In my opinion, not all British U106 is Germanic. I think some arrived in the Middle Bronze Age with a pre-Proto-Celtic expansion (attested archaeologically by the Deverel-Rimbury culture, would have also brought the high amount of L11* and S116* seen), then some more with the Proto-Celtic expansion in the beginning of the Late Bronze Age (attested archaeologically by the Atlantic Bronze Age, would also have brought the high amount of L21 seen), and a third wave with Gallo-Brittonic Hallstatt/La Tene expansions (which would have also brought U152 to Britain). However, I agree that the bulk of the U106 (around 70%) is probably Germanic, as otherwise the dramatic drop in U106 frequencies in Wales and to a lesser extent in Cornwall would be unexplainable.

----------


## rms2

> rms2, I have a question here upon which I would enjoy to hear your opinion, which tackles also the topic of this thread: what is your opinion of R1b-U152 (S28)? Do you think that it's the result of an iron age migration into Britain, or do you think that it's purely of Roman origin (those two were the most discussed hypotheses thus far), or do you have an altogether different opinion?

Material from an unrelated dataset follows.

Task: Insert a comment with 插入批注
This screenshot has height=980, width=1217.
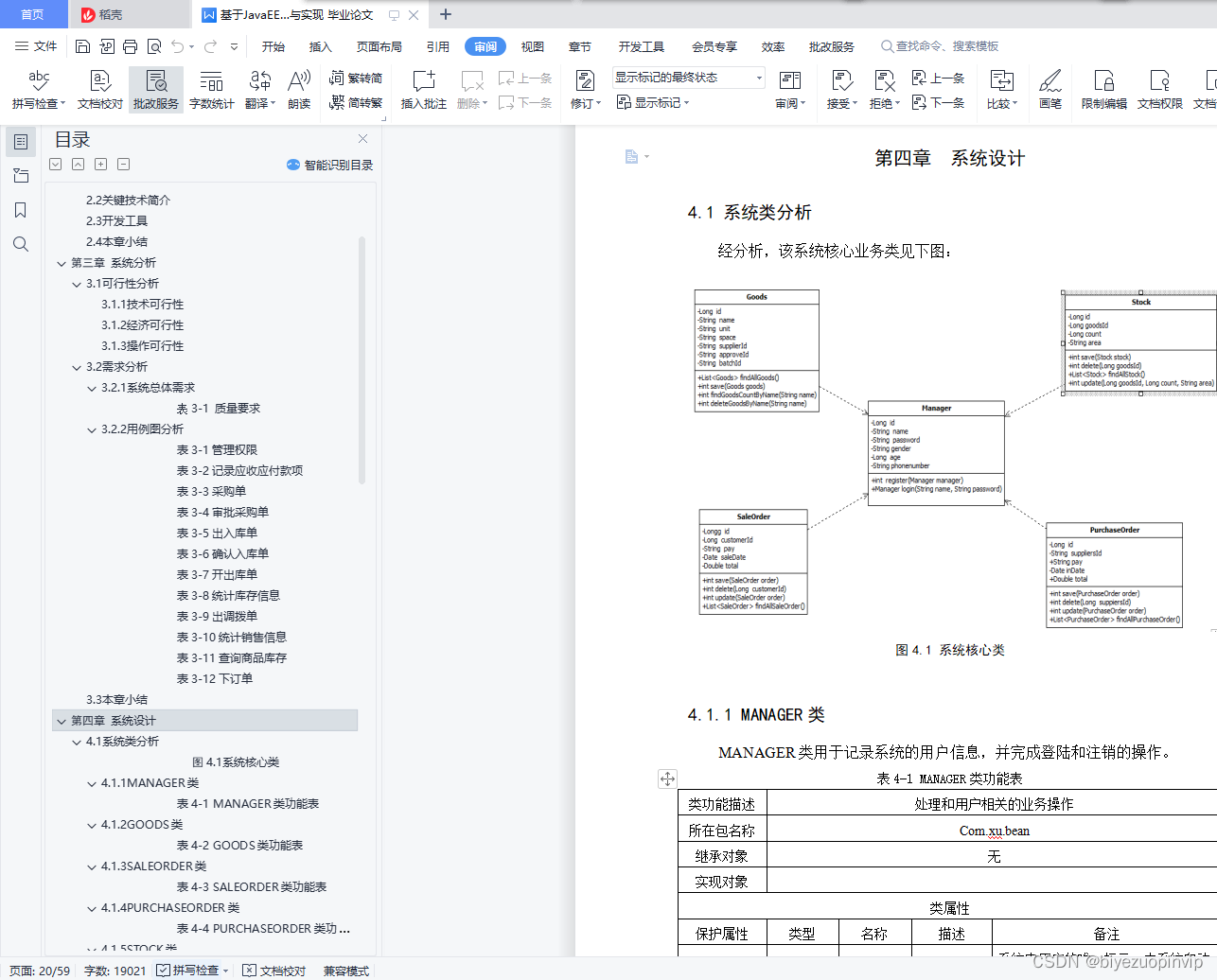Action: click(422, 91)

I think most of the U152 in England is probably Belgic in origin but that some of it may have arrived with Roman soldiers. The Parisii in Yorkshire may have been mostly U152, as well. I don't think much, if any, U152 in Britain is Germanic.

----------


## rms2

> In my opinion, not all British U106 is Germanic. I think some arrived in the Middle Bronze Age with a pre-Proto-Celtic expansion (attested archaeologically by the Deverel-Rimbury culture, would have also brought the high amount of L11* and S116* seen), then some more with the Proto-Celtic expansion in the beginning of the Late Bronze Age (attested archaeologically by the Atlantic Bronze Age, would also have brought the high amount of L21 seen), and a third wave with Gallo-Brittonic Hallstatt/La Tene expansions (which would have also brought U156 to Britain). However, I agree that the bulk of the U106 (around 70%) is probably Germanic, as otherwise the dramatic drop in U106 frequencies in Wales and to a lesser extent in Cornwall would be unexplainable.


My own opinion is there wasn't much U106 at all in what is now England prior to the Migration Period and the advent of the Anglo-Saxons. I say that because I don't see much to connect U106 with the Celts. In the Low Countries there is apparently a north-south gradient for U106 and an opposite, south-north gradient for U152. That indicates that the Flemings are mostly U106 and the Walloons mostly U152. That would tend to support the idea that U106 has no real connection to the Celts directly across the Channel from Britain or at least not much of one.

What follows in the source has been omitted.